13) Quais os recentes tópicos pesquisados nos cursos de pós-graduação da Unesp de Araraquara que mais lhe entusiasmam? Daltro Enéas Ritter

No curso de pós-graduação da Unesp de Araraquara, tenho seguido uma linha de pesquisa clínica aplicada. Desde a minha formação básica, venho me dedicando ao estudo da interferência dos problemas respiratórios no crescimento e desenvolvimento craniofacial, da interferência de problemas funcionais no desenvolvimento mandibular, especificamente da mordida cruzada posterior unilateral, e a estudos sobre a influência do tratamento ortopédico no crescimento mandibular e condilar, aos quais aplico os conceitos e resultados obtidos nos estudos sobre o crescimento natural de côndilo e da fossa articular.
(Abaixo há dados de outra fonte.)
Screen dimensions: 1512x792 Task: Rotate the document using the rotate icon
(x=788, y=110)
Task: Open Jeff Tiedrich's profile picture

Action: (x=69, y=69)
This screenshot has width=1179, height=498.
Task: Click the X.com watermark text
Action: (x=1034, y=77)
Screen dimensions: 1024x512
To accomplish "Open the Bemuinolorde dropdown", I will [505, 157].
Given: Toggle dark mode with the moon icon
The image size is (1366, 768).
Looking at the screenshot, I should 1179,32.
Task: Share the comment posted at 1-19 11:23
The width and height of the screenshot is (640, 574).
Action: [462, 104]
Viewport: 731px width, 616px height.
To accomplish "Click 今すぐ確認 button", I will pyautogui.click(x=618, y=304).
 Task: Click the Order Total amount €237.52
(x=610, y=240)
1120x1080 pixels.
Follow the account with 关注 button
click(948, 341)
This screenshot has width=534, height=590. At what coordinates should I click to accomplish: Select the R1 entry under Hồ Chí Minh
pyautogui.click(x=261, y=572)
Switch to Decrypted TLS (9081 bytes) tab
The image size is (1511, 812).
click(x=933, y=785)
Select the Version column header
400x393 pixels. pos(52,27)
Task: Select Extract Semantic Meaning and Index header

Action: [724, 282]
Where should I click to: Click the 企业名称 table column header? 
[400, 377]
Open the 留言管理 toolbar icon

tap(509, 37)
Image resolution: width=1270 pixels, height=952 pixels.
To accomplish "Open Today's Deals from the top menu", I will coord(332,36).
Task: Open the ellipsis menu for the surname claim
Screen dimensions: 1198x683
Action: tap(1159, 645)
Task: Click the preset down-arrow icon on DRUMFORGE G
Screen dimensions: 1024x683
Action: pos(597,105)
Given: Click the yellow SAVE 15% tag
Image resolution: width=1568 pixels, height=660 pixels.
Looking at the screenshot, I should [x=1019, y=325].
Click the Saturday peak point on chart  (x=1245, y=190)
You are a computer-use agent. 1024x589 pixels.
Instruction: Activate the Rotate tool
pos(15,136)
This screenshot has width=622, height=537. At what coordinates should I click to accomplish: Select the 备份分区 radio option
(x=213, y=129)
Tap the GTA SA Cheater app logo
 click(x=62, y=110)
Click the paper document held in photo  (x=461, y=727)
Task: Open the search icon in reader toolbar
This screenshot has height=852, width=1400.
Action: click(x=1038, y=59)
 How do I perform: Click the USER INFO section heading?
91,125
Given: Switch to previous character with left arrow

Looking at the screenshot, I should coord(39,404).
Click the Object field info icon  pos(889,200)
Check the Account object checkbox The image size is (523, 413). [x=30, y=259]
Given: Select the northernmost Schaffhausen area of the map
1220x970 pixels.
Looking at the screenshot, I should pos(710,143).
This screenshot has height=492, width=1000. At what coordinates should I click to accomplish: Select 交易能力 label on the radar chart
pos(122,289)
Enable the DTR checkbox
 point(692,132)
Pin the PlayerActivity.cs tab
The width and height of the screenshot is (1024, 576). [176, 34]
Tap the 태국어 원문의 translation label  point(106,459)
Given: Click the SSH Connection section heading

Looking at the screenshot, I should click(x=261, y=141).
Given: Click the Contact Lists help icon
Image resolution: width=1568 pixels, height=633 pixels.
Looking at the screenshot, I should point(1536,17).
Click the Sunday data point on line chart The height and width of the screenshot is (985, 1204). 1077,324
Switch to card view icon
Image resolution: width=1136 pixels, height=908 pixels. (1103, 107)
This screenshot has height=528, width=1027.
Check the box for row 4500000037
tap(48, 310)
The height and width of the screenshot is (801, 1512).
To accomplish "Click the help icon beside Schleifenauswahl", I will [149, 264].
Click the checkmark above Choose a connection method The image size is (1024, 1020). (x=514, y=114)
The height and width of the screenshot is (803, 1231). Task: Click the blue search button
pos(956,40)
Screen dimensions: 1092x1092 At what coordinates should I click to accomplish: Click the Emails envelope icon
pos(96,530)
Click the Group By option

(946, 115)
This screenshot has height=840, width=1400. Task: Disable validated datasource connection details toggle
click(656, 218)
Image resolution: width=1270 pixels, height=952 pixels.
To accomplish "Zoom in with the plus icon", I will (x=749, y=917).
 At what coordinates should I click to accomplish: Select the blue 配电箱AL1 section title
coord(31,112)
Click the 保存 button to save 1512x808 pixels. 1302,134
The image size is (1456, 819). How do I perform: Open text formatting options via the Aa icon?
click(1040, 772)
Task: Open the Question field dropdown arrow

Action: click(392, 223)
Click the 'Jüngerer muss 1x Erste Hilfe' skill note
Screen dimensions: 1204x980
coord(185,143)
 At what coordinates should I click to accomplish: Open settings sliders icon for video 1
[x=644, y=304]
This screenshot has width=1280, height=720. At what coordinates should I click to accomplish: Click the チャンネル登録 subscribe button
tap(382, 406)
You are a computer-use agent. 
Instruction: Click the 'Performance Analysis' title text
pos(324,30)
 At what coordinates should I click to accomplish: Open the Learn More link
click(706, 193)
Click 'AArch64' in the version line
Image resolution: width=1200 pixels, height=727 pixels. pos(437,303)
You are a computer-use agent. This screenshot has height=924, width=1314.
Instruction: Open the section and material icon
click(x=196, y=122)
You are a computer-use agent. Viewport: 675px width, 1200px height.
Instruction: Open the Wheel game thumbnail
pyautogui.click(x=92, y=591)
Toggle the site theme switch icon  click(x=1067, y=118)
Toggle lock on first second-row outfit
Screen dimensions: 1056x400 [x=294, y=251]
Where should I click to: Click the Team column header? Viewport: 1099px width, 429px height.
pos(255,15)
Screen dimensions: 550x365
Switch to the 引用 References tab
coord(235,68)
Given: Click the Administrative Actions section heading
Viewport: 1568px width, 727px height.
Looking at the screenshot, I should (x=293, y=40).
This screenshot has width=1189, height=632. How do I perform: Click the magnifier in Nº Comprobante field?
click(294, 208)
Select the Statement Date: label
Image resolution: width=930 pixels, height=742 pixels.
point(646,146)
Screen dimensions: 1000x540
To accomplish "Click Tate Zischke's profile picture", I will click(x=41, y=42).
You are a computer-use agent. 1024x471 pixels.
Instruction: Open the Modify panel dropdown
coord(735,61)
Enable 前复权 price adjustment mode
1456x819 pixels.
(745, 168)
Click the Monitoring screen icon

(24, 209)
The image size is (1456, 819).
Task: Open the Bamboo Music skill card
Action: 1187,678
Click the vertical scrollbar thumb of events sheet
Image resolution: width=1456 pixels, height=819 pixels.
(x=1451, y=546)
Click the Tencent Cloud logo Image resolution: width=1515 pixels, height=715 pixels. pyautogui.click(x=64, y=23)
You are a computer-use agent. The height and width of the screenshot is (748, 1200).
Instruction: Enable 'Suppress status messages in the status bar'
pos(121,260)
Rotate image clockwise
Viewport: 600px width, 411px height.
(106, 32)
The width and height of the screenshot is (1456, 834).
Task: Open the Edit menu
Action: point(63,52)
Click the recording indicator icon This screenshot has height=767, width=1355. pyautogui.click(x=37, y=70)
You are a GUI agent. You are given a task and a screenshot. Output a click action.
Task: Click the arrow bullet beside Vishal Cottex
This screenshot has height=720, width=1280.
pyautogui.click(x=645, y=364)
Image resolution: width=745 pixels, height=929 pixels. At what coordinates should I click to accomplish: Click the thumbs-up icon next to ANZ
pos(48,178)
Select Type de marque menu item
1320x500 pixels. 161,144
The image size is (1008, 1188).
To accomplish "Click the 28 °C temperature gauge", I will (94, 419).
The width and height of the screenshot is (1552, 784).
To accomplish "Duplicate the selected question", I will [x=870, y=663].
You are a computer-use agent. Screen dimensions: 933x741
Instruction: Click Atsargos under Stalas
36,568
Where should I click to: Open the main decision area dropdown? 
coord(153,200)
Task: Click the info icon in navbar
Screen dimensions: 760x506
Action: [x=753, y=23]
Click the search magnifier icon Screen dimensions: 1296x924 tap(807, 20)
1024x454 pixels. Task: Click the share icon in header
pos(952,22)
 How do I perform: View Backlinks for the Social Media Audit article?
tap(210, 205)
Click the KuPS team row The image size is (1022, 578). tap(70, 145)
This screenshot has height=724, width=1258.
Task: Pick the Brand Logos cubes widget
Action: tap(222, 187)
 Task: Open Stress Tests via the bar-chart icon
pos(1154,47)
Para completar, tenho trabalhado com maturação óssea e desenvolvimento dos ossos da mão e punho e vértebras cervicais. Tenho participado de outros trabalhos clínicos prospectivos e auxiliado na elaboração da metodologia e análise de vários trabalhos, face à formação científica que adquiri trabalhando, principalmente, com o prof. Peter H. Bushang em meu pós-doutorado em Dallas no Texas, no período de 1996 a 1997, e no curso sobre Clinical Trials e Bioestatística que realizei em Seattle - Washington neste período.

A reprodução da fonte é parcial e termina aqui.